- _What you should do_: Only the lines from the one containing "Screen dimensions: 800x1192" through the one containing "Open the reply text about Candy Crush" should be printed, exactly as they appear below, with both ends included.

- _Data extract_:
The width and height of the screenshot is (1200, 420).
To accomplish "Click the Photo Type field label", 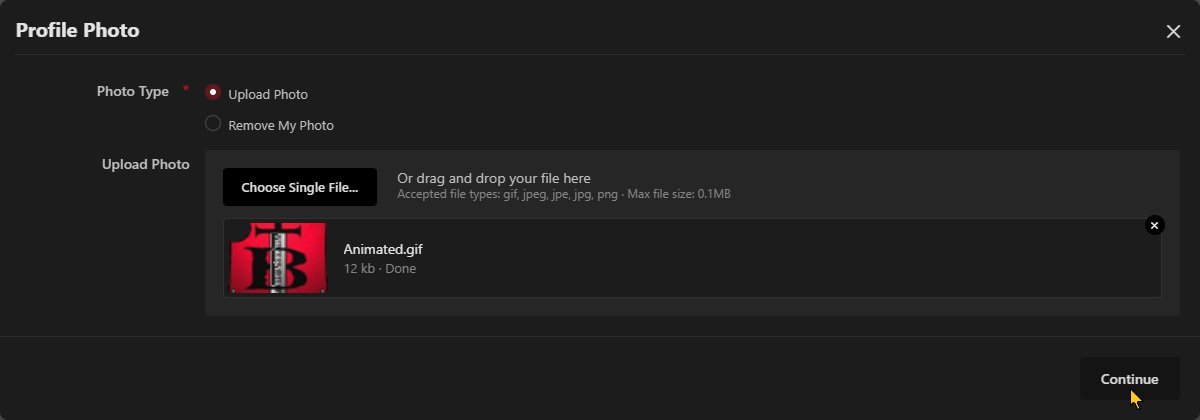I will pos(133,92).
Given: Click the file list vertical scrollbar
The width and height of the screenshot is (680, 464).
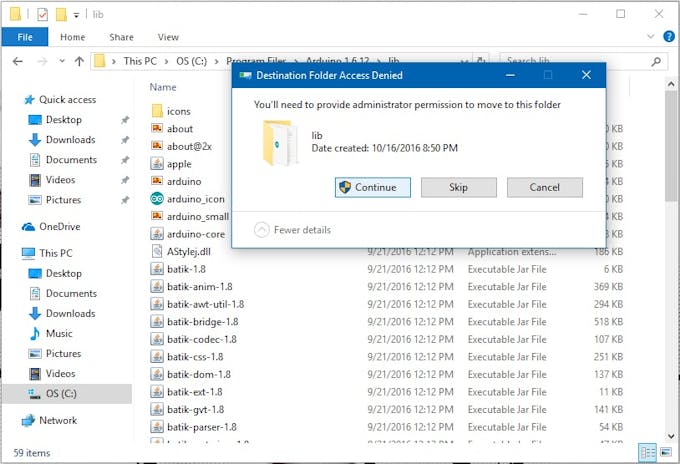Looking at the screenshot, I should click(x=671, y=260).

...

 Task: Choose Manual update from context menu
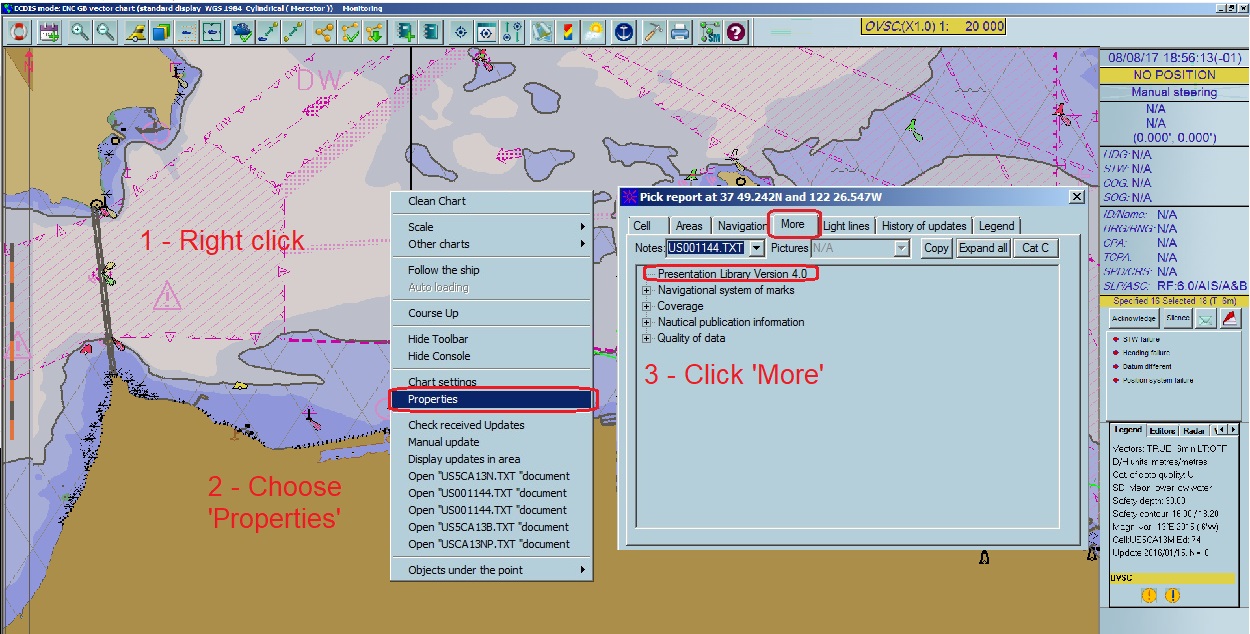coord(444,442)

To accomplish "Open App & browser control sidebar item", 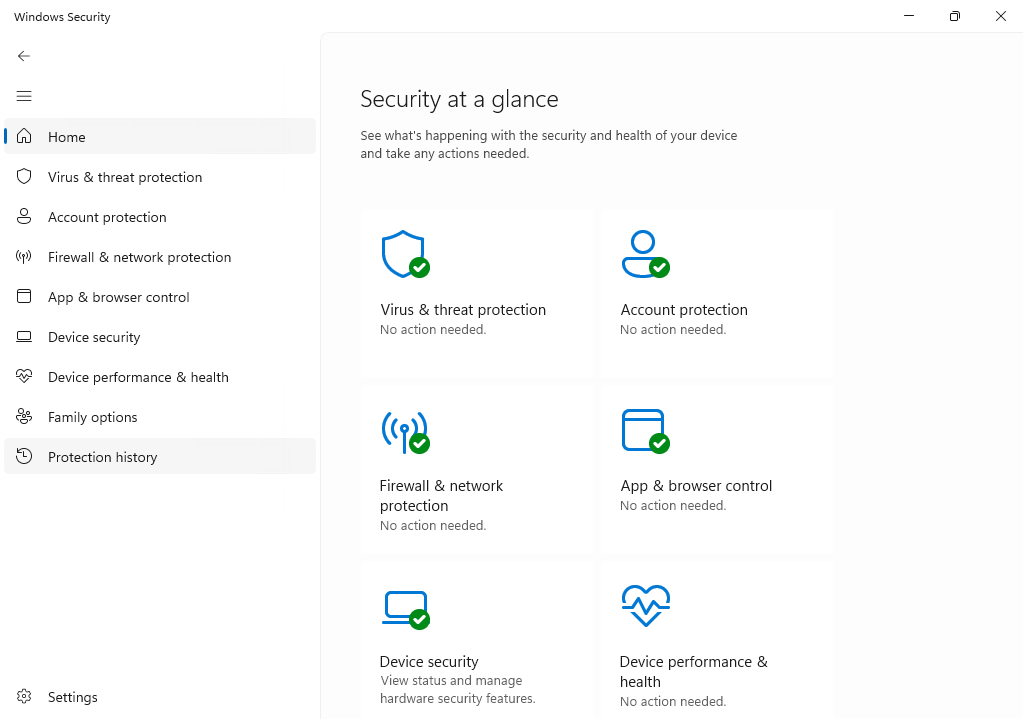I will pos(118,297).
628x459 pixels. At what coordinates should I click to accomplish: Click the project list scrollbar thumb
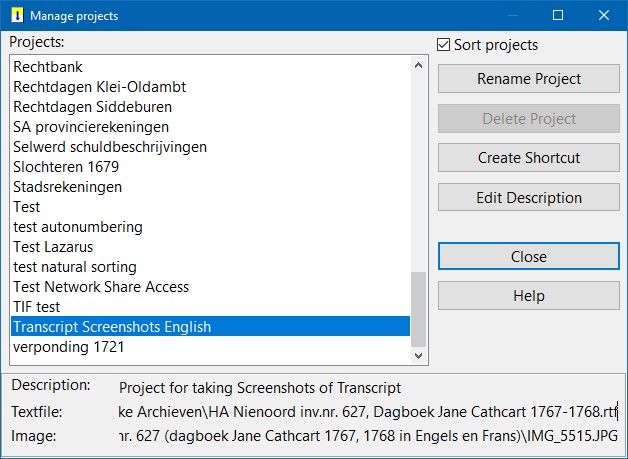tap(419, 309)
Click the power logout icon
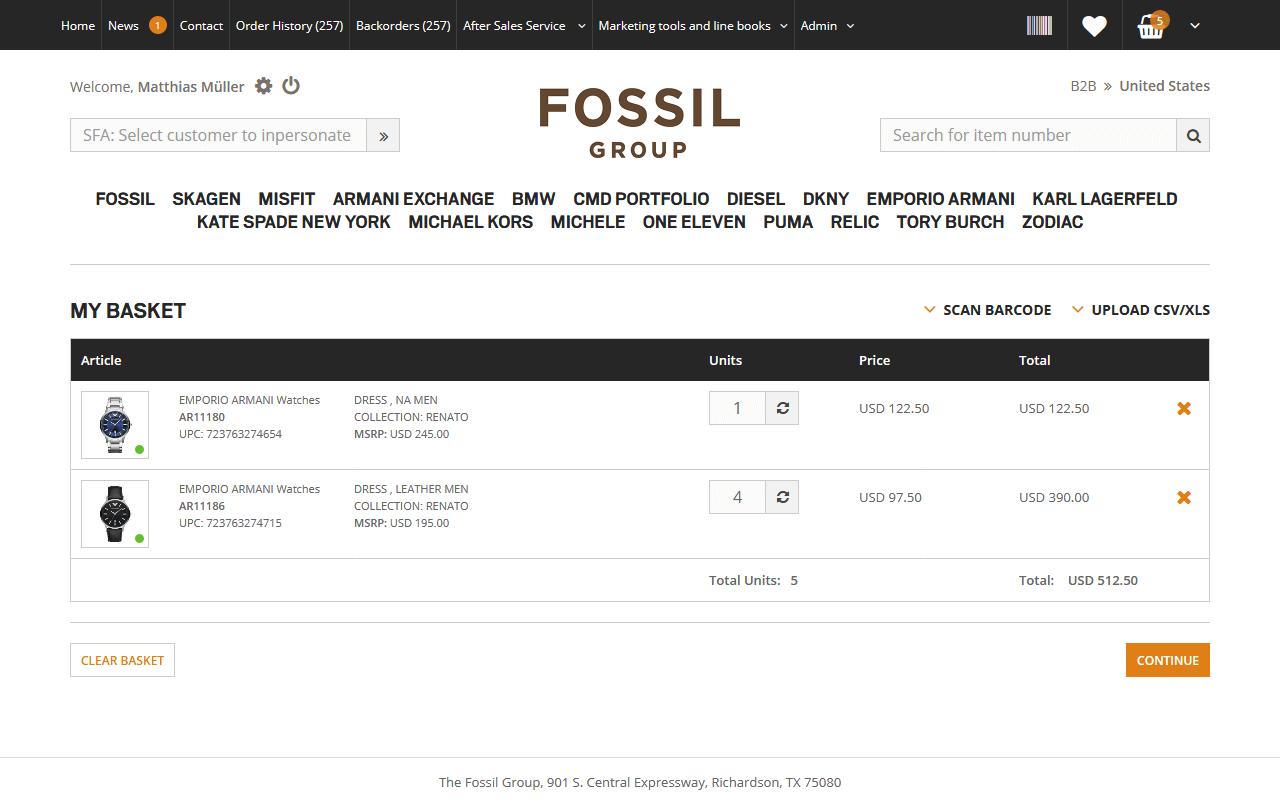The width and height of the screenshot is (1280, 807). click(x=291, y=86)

--

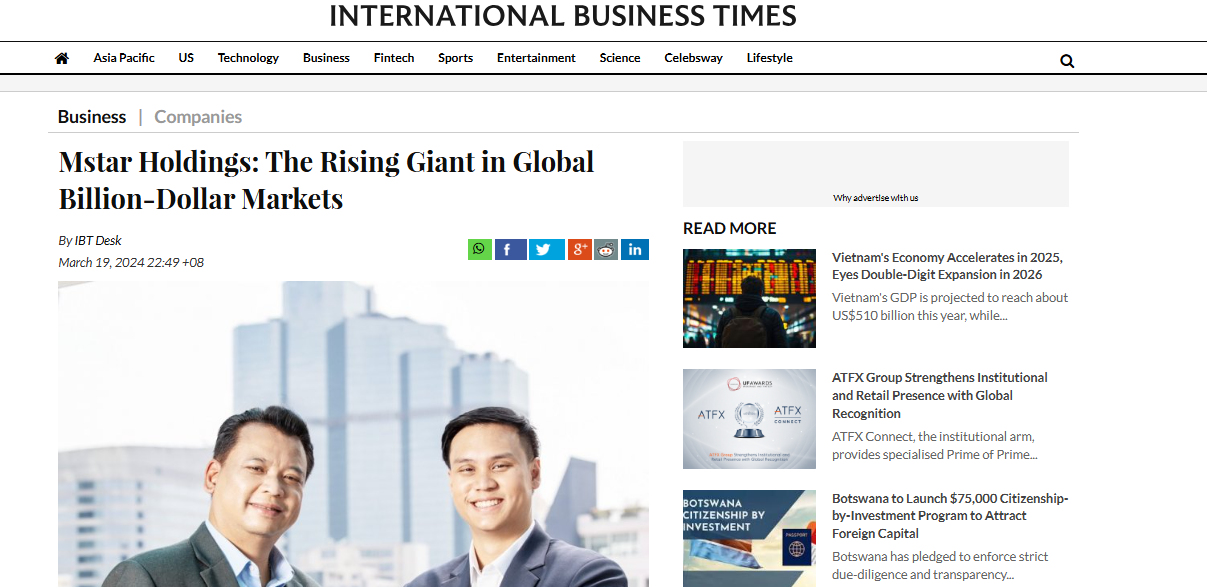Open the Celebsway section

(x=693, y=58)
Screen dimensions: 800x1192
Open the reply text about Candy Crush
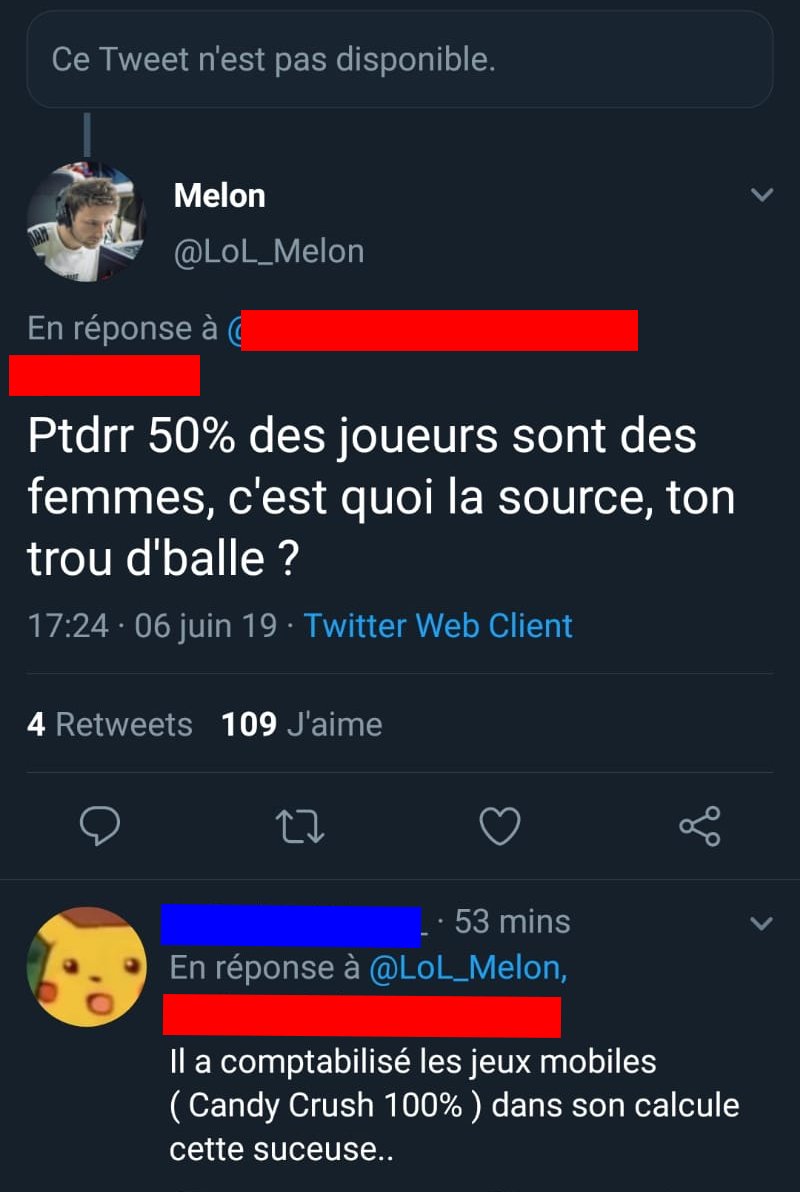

- _Response to this task_:
Screen dimensions: 800x1192
Open the reply text about Candy Crush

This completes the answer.